EQUITY AS AN INVESTMENT VEHICLE IN INDIA
In India there are approximately 2.02 million retail investors which is a meagre 0.2% of the total population. Indian households have an inclination towards investing in safe haven bank deposits like Fixed Deposits or Government Securities like National Savings Certificate etc. Another asset that Indian investors readily park their savings is the yellow metal gold, for cultural reason but more certainly for a fact that the value is less volatile with lucrative returns.
This is given by the fact that Indian households hold 25000 tonnes of gold.
But, what is even more mind-boggling is that the Sensex-rose from INR 1027.38 in 1991 to INR 47848 at the penultimate day of fiscal 2020 giving a CAGR i.e. compound annual growth rate of 13.659% whereas an investment in FD yields around 7-8%.
There are various instruments except the traditional direct investment in equity which do not require significant knowledge like Equity Mutual Funds which are open-ended funds and are professionally managed generally to a specific mandate like Mid-Cap, Small-Cap and Large-Cap etc. ETF’s -Exchange traded fund- which have a basket of equity stocks underlying every unit of ETF. Most famous in the Indian Stock Market is NIFTY ETF’s. The most prominent feature is that as an investor you hedge by diversifying amongst various sectors of the economy like Banking, Energy, FMCG, Material, IT, Pharma etc. Next we have Equity Linked Savings Scheme-that are similar to Mutual Funds except that they are close ended. Equity investments entail a return roughly 13-14% over a decade and a half.

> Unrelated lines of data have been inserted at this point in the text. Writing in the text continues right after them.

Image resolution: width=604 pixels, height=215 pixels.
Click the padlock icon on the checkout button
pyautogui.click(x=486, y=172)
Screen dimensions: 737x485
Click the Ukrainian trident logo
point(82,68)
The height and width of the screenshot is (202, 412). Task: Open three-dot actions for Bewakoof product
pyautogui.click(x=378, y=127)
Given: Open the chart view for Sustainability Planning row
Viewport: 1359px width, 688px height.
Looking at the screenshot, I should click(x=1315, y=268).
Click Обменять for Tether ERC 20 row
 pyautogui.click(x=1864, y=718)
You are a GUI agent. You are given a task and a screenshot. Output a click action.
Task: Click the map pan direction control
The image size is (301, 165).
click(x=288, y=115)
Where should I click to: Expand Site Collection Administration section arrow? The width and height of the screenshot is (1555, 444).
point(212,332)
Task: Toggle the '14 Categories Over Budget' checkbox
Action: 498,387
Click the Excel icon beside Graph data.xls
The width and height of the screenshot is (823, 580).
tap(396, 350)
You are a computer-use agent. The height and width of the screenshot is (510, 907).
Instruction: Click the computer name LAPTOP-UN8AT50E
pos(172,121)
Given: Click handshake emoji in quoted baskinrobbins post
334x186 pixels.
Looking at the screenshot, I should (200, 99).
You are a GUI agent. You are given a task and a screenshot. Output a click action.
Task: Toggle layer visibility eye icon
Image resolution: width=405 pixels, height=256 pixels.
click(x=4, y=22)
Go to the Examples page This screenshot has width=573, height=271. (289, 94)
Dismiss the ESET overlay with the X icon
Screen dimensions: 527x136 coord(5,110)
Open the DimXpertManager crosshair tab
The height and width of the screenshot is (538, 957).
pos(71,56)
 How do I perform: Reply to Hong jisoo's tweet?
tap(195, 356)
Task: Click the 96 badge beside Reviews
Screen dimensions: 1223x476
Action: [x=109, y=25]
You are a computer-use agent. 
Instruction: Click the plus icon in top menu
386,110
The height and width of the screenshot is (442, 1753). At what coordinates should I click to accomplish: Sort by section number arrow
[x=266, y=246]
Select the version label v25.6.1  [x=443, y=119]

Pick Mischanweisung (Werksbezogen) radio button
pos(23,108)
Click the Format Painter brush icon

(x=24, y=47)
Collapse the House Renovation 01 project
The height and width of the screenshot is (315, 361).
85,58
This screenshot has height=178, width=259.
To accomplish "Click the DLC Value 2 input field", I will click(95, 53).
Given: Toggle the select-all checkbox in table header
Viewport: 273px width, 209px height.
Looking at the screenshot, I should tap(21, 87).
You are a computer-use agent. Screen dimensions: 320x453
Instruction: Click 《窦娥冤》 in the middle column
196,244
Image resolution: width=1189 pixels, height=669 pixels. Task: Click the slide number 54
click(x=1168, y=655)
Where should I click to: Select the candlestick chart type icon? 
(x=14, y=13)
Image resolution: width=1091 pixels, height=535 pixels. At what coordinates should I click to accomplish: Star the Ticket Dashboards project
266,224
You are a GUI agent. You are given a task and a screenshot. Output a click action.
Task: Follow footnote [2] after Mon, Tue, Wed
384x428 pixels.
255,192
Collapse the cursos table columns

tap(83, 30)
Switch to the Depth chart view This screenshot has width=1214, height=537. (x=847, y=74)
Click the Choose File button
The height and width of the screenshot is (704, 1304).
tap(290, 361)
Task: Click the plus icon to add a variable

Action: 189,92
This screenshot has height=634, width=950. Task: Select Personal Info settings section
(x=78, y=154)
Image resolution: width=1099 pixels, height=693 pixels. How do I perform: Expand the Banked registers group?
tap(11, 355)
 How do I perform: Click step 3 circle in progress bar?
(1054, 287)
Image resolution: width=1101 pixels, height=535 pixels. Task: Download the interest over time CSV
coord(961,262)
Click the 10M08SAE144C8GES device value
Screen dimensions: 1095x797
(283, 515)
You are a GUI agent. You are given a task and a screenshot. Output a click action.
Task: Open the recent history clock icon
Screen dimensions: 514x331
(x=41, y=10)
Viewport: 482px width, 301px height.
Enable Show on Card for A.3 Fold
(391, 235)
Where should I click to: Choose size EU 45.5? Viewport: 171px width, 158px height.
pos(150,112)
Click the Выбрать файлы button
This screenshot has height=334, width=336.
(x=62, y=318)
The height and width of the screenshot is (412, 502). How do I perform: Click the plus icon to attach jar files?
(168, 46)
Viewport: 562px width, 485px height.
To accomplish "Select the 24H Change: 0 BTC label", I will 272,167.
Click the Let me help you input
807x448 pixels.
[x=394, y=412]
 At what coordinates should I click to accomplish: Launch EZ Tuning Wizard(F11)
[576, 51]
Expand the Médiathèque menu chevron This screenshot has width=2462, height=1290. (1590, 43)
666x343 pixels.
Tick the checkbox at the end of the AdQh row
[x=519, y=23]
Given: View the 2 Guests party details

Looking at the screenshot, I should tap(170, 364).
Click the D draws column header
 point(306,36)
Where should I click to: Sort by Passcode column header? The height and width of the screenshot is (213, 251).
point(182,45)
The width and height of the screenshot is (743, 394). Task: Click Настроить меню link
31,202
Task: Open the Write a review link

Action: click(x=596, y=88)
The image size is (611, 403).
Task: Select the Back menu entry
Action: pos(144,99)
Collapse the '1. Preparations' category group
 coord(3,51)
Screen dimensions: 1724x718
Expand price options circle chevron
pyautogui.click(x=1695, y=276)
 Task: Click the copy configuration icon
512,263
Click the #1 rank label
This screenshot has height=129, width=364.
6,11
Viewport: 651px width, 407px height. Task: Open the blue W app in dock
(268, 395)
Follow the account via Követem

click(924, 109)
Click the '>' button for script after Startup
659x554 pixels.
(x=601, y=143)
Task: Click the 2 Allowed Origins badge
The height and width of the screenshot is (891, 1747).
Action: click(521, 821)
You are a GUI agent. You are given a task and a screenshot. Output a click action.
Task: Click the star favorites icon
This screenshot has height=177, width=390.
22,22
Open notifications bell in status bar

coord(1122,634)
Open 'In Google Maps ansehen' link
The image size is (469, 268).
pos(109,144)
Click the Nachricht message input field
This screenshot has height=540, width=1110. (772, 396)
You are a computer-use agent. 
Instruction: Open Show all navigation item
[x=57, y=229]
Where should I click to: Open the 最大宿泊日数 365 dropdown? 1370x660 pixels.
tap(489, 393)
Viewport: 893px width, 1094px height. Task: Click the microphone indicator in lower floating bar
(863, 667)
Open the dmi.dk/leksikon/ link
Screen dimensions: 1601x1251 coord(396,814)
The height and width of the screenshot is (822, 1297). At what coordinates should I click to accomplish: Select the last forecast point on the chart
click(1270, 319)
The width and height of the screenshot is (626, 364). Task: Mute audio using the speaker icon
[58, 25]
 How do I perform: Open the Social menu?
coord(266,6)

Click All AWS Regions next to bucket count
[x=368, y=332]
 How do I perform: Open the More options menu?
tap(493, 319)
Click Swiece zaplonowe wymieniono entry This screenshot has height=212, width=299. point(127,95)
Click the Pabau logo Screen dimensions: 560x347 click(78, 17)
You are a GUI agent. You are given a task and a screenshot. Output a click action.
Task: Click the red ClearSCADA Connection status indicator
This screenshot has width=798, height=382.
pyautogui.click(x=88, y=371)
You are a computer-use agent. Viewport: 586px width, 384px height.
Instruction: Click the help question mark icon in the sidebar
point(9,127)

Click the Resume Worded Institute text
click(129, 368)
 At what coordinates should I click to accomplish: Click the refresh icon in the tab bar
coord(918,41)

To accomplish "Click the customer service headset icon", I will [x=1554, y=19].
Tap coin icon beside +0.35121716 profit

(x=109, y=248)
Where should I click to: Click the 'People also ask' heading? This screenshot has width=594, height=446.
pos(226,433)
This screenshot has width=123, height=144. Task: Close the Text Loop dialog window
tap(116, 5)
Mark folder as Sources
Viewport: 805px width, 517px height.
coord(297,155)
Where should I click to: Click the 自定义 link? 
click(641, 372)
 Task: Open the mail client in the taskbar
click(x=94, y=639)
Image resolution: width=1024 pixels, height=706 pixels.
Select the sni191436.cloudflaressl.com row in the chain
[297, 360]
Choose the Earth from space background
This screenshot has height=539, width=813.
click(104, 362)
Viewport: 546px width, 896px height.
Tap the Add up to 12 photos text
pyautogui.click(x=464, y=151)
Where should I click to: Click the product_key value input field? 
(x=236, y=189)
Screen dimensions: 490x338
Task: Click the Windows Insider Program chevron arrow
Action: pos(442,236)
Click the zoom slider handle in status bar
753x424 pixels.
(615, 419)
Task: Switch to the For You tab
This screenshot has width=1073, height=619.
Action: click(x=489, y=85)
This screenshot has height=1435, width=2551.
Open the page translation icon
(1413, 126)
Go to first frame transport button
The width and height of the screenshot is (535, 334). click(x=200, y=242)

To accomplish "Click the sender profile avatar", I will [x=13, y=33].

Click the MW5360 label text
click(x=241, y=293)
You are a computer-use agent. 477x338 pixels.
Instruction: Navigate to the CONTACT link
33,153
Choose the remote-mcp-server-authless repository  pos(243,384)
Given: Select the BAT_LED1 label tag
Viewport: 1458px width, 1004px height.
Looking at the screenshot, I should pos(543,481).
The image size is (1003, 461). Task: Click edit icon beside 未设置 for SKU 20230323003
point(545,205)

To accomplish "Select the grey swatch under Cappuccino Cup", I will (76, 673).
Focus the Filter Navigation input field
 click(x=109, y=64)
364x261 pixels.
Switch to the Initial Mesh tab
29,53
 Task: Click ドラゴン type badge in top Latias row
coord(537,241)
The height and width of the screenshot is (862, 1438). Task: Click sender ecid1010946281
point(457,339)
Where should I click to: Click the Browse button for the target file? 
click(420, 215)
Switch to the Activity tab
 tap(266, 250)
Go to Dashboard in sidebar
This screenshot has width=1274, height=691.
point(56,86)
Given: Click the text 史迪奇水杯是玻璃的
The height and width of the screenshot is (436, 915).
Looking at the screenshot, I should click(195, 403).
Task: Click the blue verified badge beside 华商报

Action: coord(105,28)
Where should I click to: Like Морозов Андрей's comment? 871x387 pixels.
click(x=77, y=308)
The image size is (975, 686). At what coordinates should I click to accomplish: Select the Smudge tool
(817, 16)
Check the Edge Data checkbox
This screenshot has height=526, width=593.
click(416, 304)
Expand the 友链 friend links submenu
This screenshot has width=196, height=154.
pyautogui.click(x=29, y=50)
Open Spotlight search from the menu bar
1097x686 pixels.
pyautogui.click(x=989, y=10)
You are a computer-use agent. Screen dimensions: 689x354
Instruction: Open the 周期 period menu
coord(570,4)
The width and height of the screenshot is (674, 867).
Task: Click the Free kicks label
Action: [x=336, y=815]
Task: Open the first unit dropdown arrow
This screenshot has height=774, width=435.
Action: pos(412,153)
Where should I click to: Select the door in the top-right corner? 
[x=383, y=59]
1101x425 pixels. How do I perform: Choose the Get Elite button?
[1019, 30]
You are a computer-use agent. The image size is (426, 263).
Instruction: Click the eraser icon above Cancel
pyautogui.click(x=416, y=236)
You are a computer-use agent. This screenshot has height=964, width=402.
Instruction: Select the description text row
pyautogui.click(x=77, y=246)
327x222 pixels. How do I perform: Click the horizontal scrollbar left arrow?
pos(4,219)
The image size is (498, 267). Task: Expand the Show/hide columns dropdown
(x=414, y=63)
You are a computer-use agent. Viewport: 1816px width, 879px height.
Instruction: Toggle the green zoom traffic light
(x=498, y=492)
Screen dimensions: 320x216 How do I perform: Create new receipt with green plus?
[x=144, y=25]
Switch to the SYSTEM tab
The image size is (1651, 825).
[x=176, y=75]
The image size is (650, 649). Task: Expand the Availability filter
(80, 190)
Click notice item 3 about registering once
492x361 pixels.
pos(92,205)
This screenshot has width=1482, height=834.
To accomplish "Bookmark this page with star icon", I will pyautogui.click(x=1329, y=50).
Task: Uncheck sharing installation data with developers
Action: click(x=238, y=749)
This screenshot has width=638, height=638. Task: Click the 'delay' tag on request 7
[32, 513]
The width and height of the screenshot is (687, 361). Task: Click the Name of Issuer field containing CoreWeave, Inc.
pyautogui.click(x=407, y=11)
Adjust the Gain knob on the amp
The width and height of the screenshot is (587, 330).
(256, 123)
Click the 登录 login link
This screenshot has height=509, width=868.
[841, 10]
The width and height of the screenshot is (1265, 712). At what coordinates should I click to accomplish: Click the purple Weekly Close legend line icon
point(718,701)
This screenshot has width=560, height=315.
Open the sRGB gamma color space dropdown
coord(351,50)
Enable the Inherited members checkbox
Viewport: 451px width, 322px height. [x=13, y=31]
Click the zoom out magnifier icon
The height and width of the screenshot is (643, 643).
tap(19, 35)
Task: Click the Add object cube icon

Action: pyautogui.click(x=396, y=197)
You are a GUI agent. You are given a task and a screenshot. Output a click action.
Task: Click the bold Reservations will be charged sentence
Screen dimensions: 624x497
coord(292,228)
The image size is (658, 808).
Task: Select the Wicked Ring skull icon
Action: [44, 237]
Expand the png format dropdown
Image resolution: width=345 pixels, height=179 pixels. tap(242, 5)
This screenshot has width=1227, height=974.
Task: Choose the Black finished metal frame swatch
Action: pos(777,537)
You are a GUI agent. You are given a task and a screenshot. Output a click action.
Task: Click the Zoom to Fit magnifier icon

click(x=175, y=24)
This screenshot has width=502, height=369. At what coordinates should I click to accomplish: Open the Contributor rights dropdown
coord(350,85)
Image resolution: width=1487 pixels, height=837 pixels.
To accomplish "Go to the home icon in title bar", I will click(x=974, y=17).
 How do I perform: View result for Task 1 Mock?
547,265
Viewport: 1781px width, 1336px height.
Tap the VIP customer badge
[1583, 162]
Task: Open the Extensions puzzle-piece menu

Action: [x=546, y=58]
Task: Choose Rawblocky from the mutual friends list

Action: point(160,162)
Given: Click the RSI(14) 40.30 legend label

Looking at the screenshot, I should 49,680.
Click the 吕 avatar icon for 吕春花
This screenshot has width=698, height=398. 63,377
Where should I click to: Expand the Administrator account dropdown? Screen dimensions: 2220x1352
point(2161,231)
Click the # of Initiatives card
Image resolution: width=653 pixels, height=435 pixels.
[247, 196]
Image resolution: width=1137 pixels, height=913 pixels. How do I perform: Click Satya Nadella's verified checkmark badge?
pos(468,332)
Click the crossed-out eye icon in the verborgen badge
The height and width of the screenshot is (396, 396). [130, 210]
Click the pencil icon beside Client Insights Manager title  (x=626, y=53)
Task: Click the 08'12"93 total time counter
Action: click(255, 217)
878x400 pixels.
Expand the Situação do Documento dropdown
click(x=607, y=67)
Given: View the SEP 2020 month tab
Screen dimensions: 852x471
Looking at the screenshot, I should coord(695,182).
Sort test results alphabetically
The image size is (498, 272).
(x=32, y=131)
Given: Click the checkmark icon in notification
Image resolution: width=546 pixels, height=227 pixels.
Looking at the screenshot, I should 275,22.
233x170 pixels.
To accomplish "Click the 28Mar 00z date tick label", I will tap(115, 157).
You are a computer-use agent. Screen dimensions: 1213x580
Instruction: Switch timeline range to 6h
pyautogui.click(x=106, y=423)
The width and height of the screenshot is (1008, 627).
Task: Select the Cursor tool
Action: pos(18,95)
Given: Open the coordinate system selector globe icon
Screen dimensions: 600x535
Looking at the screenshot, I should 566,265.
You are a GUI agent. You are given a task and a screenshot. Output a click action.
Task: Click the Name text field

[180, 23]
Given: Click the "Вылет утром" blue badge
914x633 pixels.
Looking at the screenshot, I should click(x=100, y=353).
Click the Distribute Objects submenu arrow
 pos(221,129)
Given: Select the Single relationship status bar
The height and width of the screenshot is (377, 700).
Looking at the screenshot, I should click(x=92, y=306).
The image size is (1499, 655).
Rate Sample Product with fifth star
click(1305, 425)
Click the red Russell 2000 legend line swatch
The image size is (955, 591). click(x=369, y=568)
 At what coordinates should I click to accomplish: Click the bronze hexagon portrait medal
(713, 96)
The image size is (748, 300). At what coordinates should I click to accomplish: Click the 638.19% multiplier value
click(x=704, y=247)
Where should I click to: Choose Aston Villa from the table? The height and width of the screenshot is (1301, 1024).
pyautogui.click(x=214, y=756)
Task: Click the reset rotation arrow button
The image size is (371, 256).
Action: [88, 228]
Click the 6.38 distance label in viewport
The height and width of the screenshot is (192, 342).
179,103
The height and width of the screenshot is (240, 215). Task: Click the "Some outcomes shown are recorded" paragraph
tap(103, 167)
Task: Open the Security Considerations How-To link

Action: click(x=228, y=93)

Equity investments entail a:
· 15% tax on STCS-(Small Term Capital Gain) on capital gains earned within one year.
· 10% tax on LTCG-(Small Term Capital Gain) on capital gains in excess of INR 100,000 earned over an investment horizon greater than a year.
The dividends are taxed according to the tax slab in which the investor falls.
ELSS-(Equity Linked Saving Scheme)-
They offer a restriction on redemption till 3 years. There is no upper limit on investment in ELSS however tax deduction is to the tune of INR 150,000 that isn’t offered in other mutual funds (Under section 80C of Income Tax Act) Dividends are tax exempt.